◆ **DIRECTIONS**:
Find "Instruction: Retweet using" in the entries below; copy that line through the last, exactly, with no pictures.
╔══
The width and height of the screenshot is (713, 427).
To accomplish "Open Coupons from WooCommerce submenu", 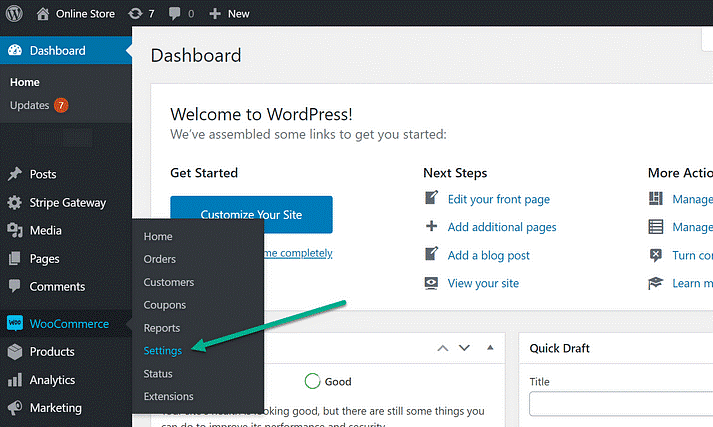I will pos(165,305).
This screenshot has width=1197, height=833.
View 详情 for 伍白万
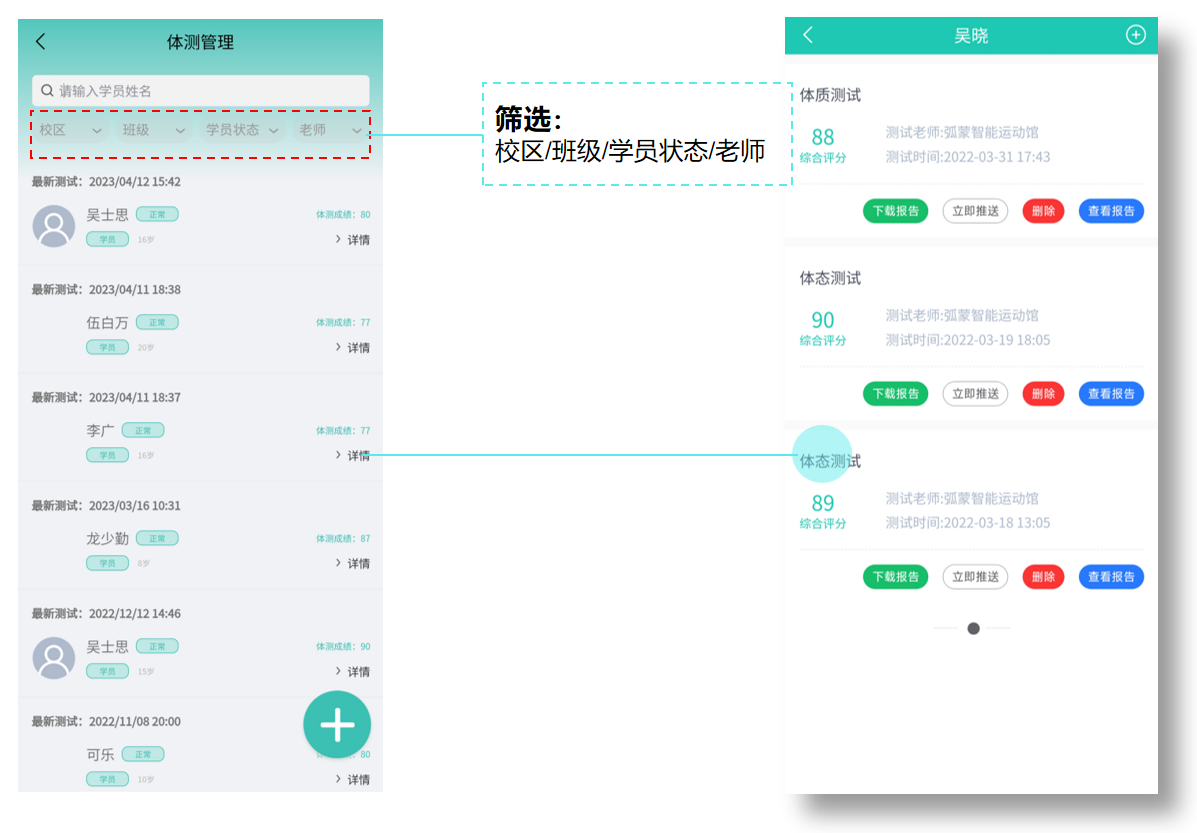click(x=353, y=348)
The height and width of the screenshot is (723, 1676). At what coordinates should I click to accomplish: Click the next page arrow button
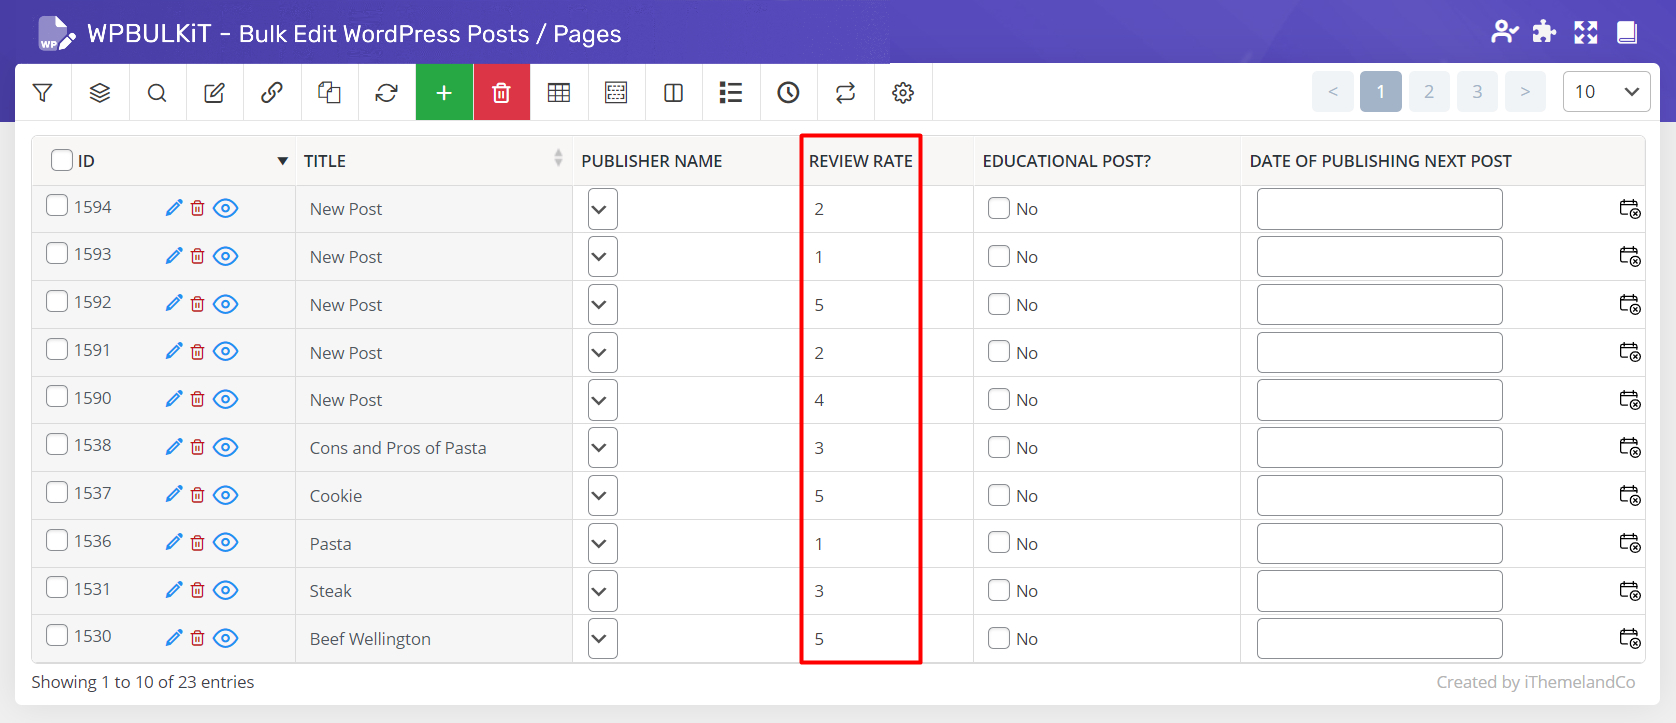pyautogui.click(x=1525, y=92)
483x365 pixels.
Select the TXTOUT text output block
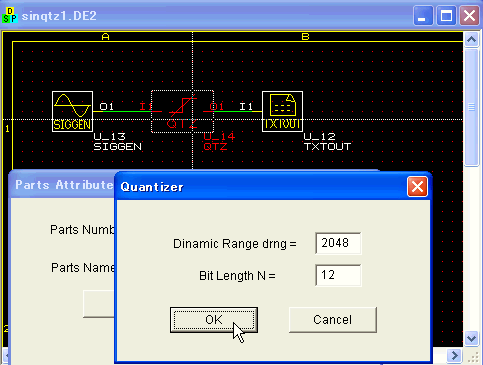tap(282, 111)
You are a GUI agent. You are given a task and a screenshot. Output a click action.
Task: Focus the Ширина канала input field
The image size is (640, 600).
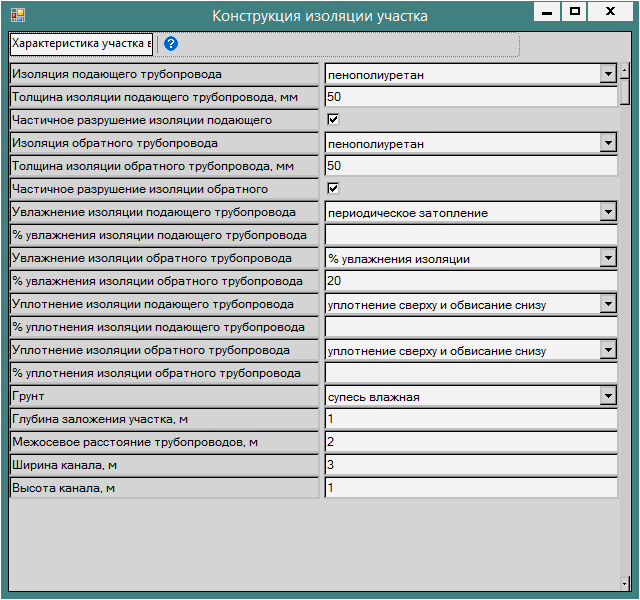470,466
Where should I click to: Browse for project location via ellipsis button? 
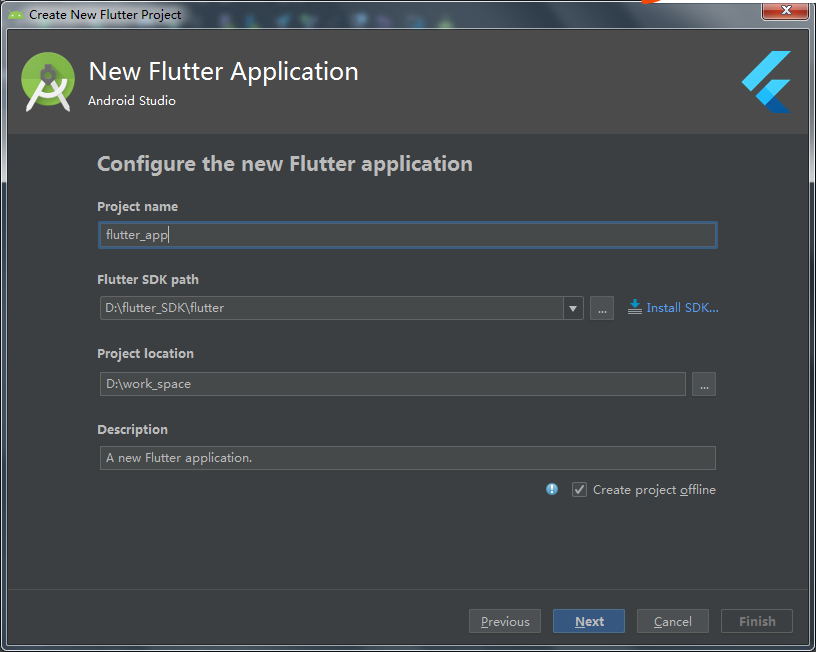point(704,384)
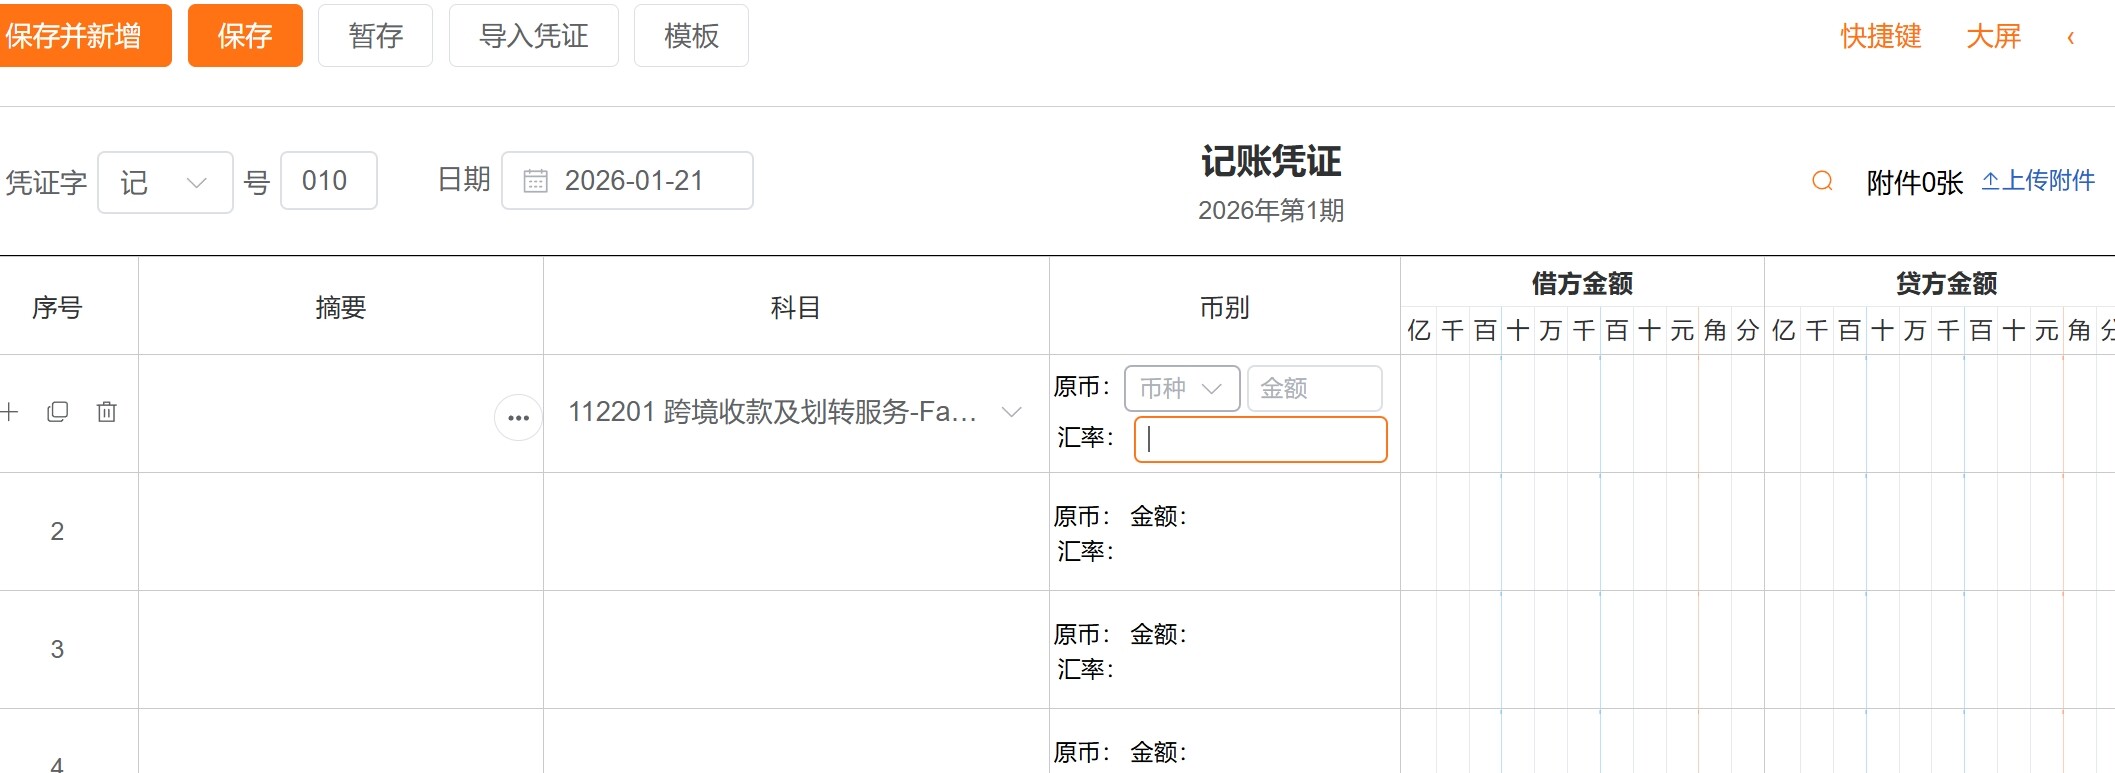Show the 快捷键 shortcuts list
The width and height of the screenshot is (2115, 773).
(1880, 37)
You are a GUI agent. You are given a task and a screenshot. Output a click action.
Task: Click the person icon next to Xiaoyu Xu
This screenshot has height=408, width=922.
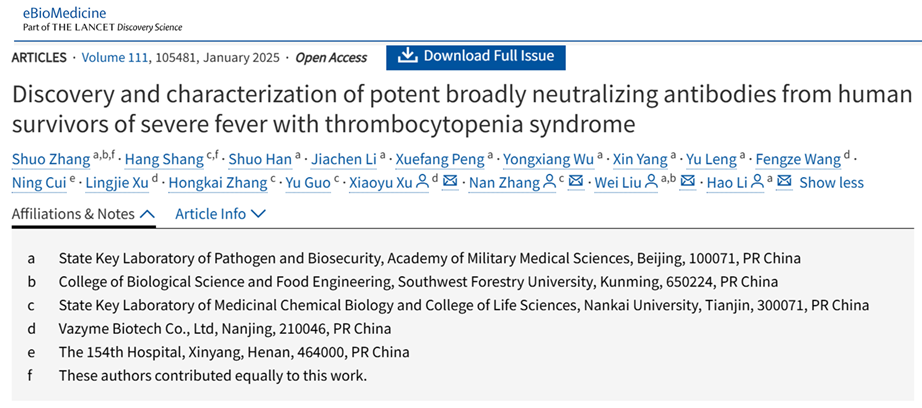(x=423, y=183)
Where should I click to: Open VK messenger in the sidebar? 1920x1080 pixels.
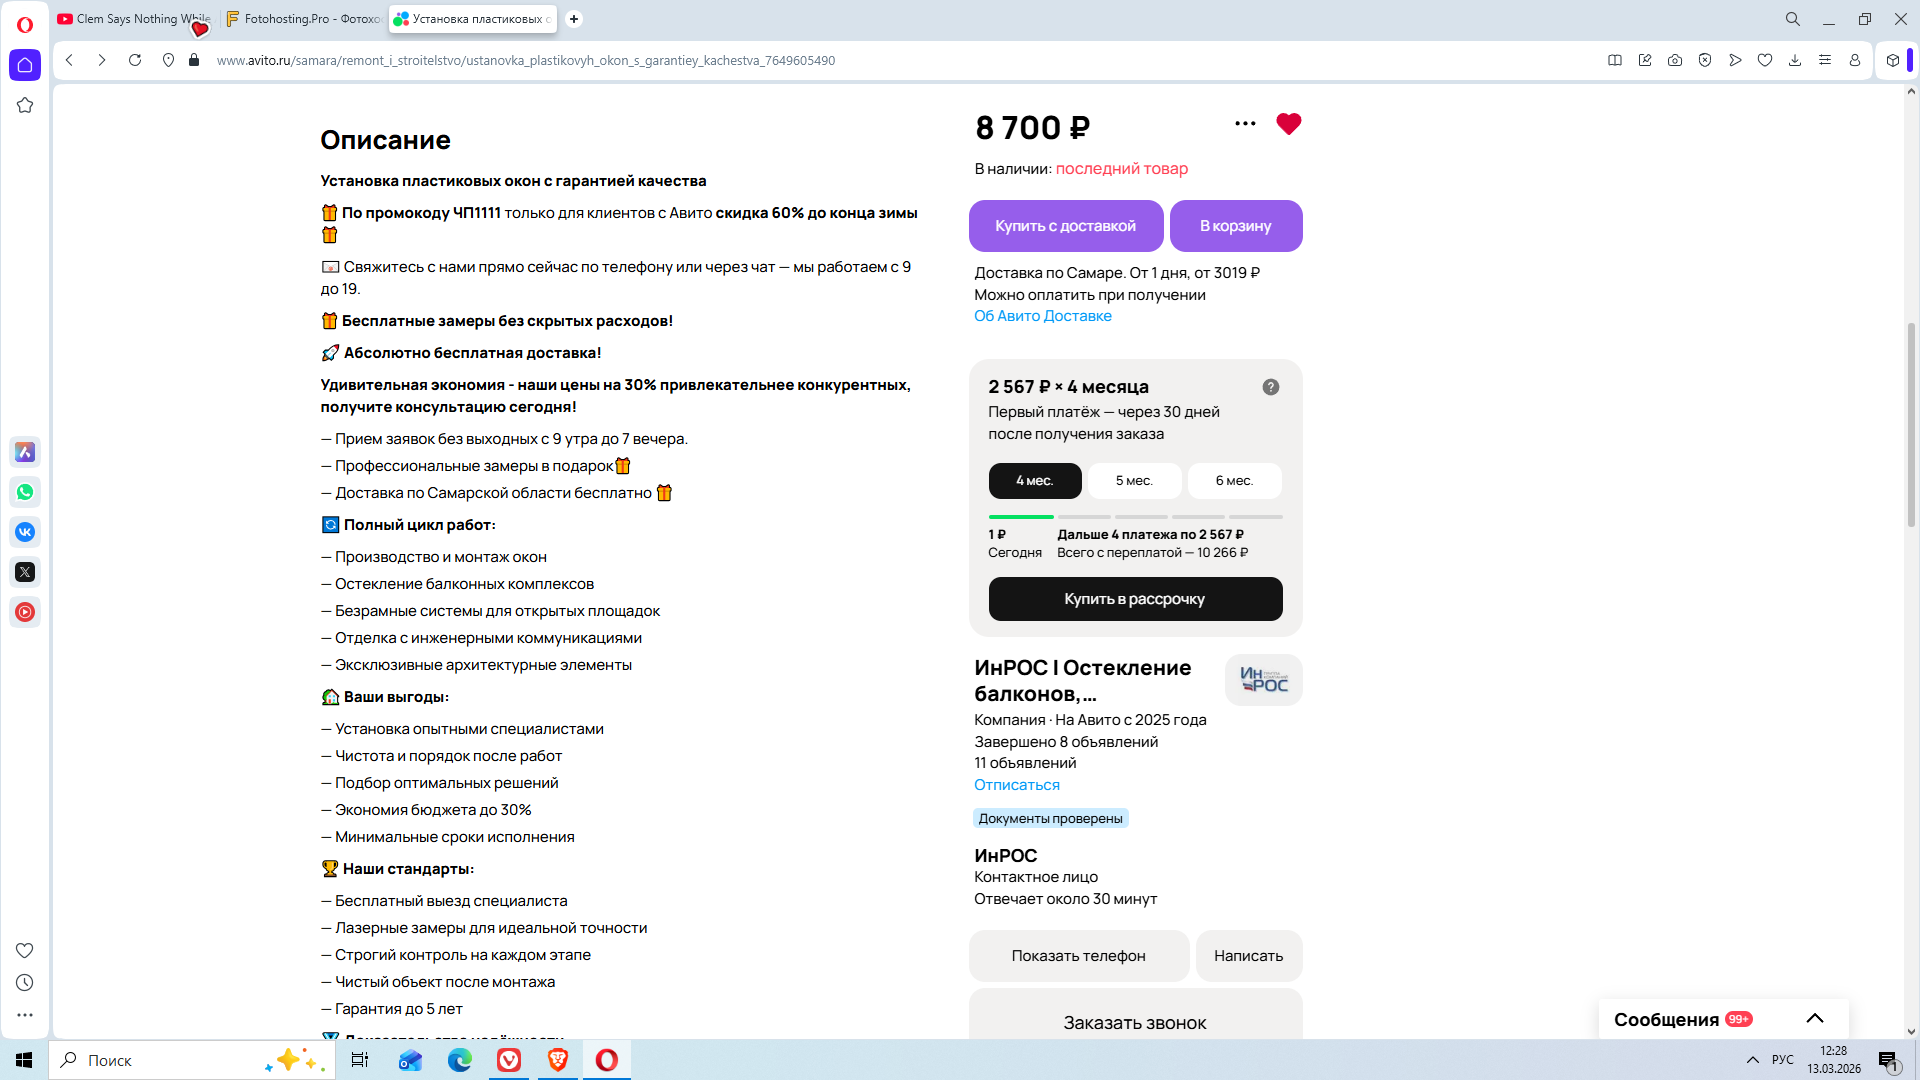pyautogui.click(x=25, y=532)
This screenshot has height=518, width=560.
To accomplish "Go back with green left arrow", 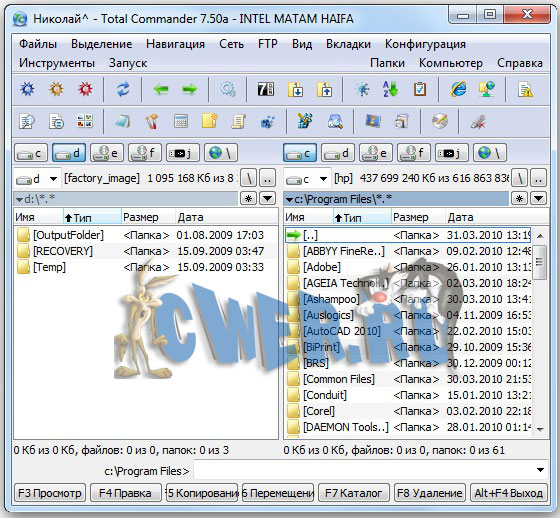I will click(161, 89).
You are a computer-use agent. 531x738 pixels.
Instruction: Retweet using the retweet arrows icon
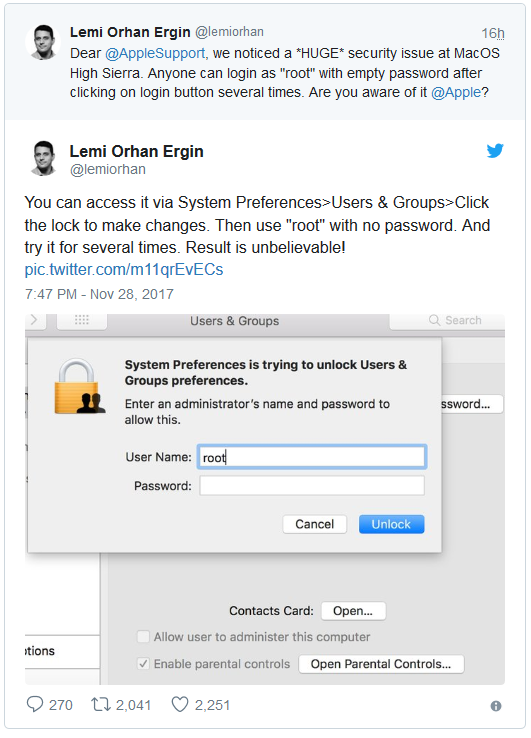[101, 705]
╚══
◆ **RESULT OF THIS TASK**:
Instruction: Retweet using the retweet arrows icon
[101, 705]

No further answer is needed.